» **Excerpt to read**:

▼▼▼

Pilate’s next move was to have Jesus “flogged”

His purpose may have been twofold:
1. To elicit information or a confession (cf. Acts 22:24)
2. To work out a compromise
– Pilate let his soldiers have their fun with Jesus
• he then presented him, battered and broken, still wearing the crown of thorns and purple robe
◦ he says to the priests and elders, Behold, the man
◦ Look, here he is, nothing but a man; he is no king nor is he a threat
• but saying Behold, the man may have been a mistake
◦ because for all his suffering, Jesus was still every inch a man
Through this whole scene, Jesus was the rock. He was not the angry one. He was not the confused and desperate one. The crown and robe were appropriate even if not meant to be, because in every what Jesus was majestic
– when the priests and officers cried out, “Crucify him”

▲▲▲

» **Data extract**:
▼▼▼

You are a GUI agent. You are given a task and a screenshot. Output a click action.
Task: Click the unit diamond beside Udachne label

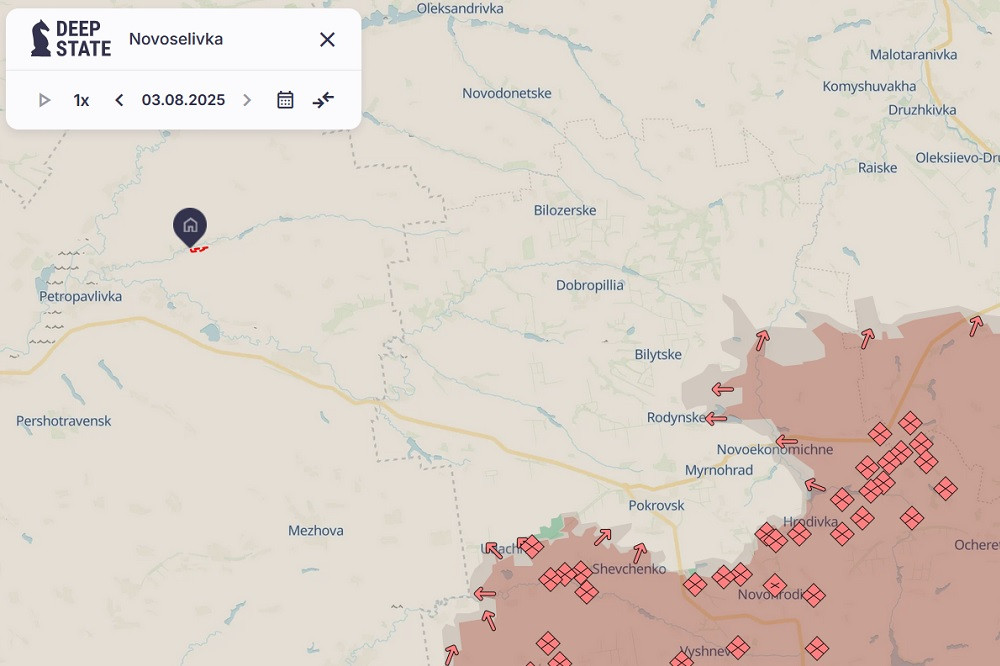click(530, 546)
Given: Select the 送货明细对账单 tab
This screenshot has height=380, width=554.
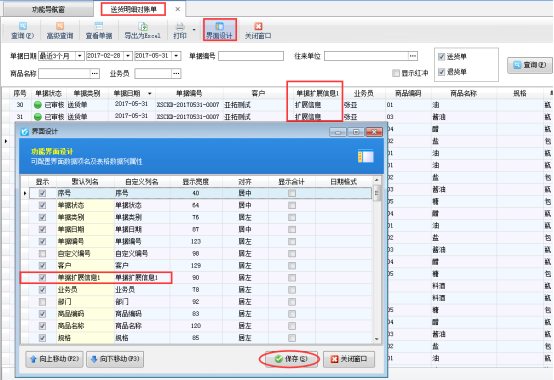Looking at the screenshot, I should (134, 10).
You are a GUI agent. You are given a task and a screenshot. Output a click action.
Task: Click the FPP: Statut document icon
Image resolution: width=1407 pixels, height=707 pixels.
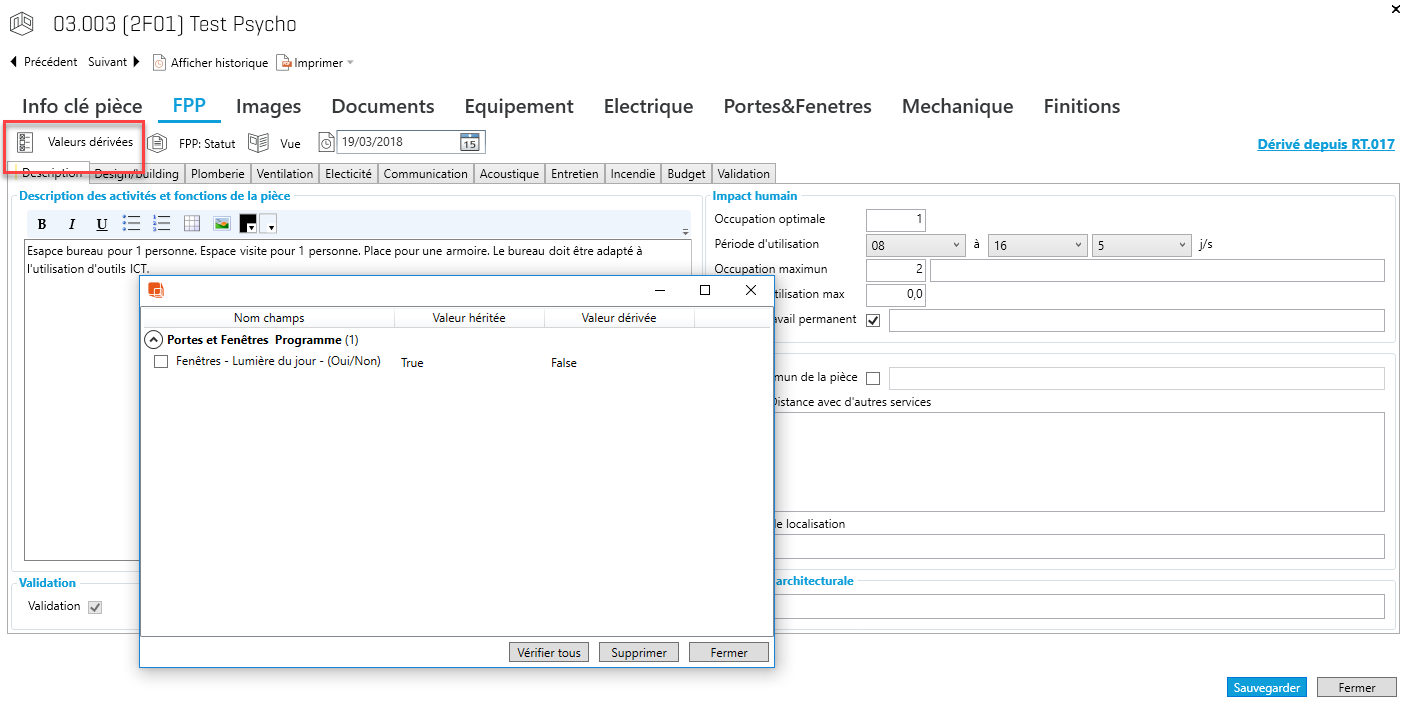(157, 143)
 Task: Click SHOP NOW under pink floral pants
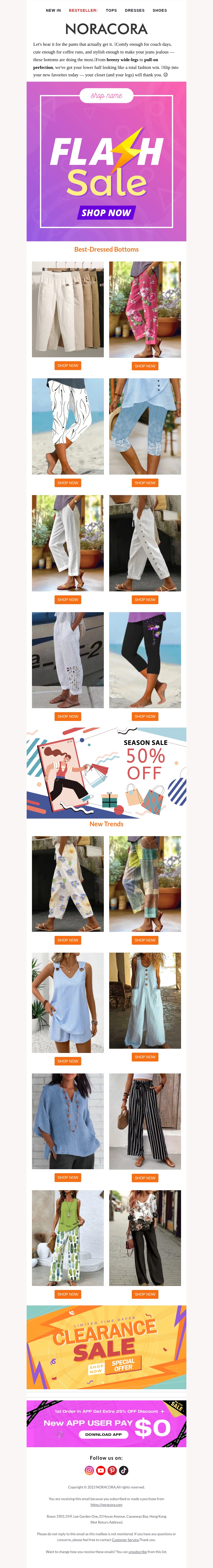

▲▲▲

» **Tasks and exercises**:
• 1. List every person or group of people that the sermon outline names.
• 2. Extend the sermon outline on Pilate and Jesus from the point where it stops.
The entries have no connection to the sermon outline.

» **Answers in order**:
• 1. Pilate, Jesus, Pilate's soldiers, the priests, the elders, the officers

• 2.
• Pilate told them, Do it yourselves, for I find no guilt in him
◦ and then there’s a new twist,
We have a law, and according to that law he ought to die because he has made himself the Son of God
◦ a new piece of information has surfaced
John explains that when Pilate heard this statement, he was even more afraid
• up until now we did not even know Pilate was afraid at all
◦ but he had been afraid, and now his fear was intensified

Pilate now asks a different question
– before it was, What have you done?
• but now he wants to know, Where are you from?
◦ Jesus went silent
• so Pilate warned him,
Do you not know that I have authority to release you and authority to crucify you?
(Pilate really believed he had that kind of power or authority over Jesus)
From then on Pilate sought to release him
◦ but we know how that went
◦ as Jesus told him, the only authority he had with Jesus had been given to him from above
– why does John report these conversations between Pilate and Jesus?
• maybe he wanted to demonstrate the fact that Jesus got to Pilate
◦ second and third generation Christians may have had doubts
◦ in the Roman Empire, Christianity worked for slaves and the poor
◦ but did it have a chance of taking hold within the populace?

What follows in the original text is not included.